WORK ORDER: Write out the forum post below about correcting a batch effect, word for word and in full.

Hi,
I am working on a dataset containing time series (2hr and 5hr) and treatment (Drug vs Mock). I was using the design based on section 3.3 of the manual as Gordan suggested earlier. When I look at the MDS plot I see that there is a batch effect. Each treatment has a somewhat distant sample. I was looking at section 4.2 of the manual and "a guide to creating design matrices for gene expression designs". I am having some difficulties figuring out how to correct batch effects in my dataset. I tried adding a separate column to the grouping file as follows; and tried to use the following code. It ended up giving an error about the design matrix.
# make labels/grouping
targets <- read.csv("groups.csv", header=TRUE, row.names=1 )
#grouping targets
group <- factor(paste(targets$Treatment, targets$Time, sep = "."))

RECORDS PROVIDED:
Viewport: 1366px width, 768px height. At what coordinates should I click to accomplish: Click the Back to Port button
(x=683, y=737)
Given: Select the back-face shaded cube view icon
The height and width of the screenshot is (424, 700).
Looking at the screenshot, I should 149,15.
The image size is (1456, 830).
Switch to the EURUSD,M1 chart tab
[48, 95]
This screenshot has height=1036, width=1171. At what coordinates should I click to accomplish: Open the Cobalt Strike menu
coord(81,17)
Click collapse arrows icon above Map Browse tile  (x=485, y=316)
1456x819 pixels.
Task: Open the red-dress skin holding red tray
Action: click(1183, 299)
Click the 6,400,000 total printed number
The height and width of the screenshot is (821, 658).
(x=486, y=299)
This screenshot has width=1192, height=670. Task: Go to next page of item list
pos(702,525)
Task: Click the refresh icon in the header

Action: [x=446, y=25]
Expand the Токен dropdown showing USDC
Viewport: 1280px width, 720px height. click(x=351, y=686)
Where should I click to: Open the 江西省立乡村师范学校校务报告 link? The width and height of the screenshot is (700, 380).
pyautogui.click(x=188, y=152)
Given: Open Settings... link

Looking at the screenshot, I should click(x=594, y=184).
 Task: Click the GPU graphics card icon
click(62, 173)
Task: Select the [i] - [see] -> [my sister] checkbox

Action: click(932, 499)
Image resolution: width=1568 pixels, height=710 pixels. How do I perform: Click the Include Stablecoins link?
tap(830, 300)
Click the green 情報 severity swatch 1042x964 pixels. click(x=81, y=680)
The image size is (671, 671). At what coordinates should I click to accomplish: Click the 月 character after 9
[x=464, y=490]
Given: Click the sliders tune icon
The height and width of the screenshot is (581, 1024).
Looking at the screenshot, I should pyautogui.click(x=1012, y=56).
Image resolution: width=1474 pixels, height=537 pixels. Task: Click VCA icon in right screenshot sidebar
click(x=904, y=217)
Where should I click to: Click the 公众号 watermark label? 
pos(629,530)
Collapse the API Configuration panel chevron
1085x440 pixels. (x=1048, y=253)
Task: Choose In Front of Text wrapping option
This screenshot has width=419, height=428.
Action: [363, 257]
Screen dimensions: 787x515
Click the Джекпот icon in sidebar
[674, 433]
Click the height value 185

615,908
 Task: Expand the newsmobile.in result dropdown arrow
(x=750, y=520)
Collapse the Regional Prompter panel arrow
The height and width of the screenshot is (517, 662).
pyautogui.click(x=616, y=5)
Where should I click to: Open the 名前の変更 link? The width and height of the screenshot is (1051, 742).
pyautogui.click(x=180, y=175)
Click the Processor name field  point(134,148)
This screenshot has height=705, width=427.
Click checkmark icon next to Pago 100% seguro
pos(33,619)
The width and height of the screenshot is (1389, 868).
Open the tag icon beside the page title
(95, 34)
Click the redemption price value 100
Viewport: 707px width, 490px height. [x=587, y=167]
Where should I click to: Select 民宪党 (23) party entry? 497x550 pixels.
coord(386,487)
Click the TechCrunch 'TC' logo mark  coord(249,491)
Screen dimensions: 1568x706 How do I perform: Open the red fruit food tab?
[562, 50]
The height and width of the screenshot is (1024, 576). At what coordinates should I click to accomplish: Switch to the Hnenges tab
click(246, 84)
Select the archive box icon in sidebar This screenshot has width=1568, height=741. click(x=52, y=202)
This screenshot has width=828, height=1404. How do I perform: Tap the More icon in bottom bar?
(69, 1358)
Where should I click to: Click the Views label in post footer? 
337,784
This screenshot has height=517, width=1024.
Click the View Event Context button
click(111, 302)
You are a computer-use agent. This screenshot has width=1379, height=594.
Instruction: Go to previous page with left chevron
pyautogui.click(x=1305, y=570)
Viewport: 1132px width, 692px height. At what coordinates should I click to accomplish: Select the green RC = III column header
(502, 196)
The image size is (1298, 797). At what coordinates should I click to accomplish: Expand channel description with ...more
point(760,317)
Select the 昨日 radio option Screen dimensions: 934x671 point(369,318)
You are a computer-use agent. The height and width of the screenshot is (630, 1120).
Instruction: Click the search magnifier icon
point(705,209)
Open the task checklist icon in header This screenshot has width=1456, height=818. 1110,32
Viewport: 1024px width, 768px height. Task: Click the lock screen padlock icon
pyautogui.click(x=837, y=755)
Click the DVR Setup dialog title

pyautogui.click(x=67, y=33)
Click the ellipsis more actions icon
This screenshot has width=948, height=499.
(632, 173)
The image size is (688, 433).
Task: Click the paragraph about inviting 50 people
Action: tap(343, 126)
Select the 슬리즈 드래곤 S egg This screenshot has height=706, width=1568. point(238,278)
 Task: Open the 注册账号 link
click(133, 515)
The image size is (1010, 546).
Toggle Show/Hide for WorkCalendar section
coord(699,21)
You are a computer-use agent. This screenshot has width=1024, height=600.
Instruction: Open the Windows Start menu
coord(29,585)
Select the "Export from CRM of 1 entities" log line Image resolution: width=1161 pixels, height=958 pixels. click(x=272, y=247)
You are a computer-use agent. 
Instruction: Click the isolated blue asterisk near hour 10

RESULT FOR THIS TASK:
Hi,
I am working on a dataset containing time series (2hr and 5hr) and treatment (Drug vs Mock). I was using the design based on section 3.3 of the manual as Gordan suggested earlier. When I look at the MDS plot I see that there is a batch effect. Each treatment has a somewhat distant sample. I was looking at section 4.2 of the manual and "a guide to creating design matrices for gene expression designs". I am having some difficulties figuring out how to correct batch effects in my dataset. I tried adding a separate column to the grouping file as follows; and tried to use the following code. It ended up giving an error about the design matrix.
# make labels/grouping
targets <- read.csv("groups.csv", header=TRUE, row.names=1 )
#grouping targets
group <- factor(paste(targets$Treatment, targets$Time, sep = "."))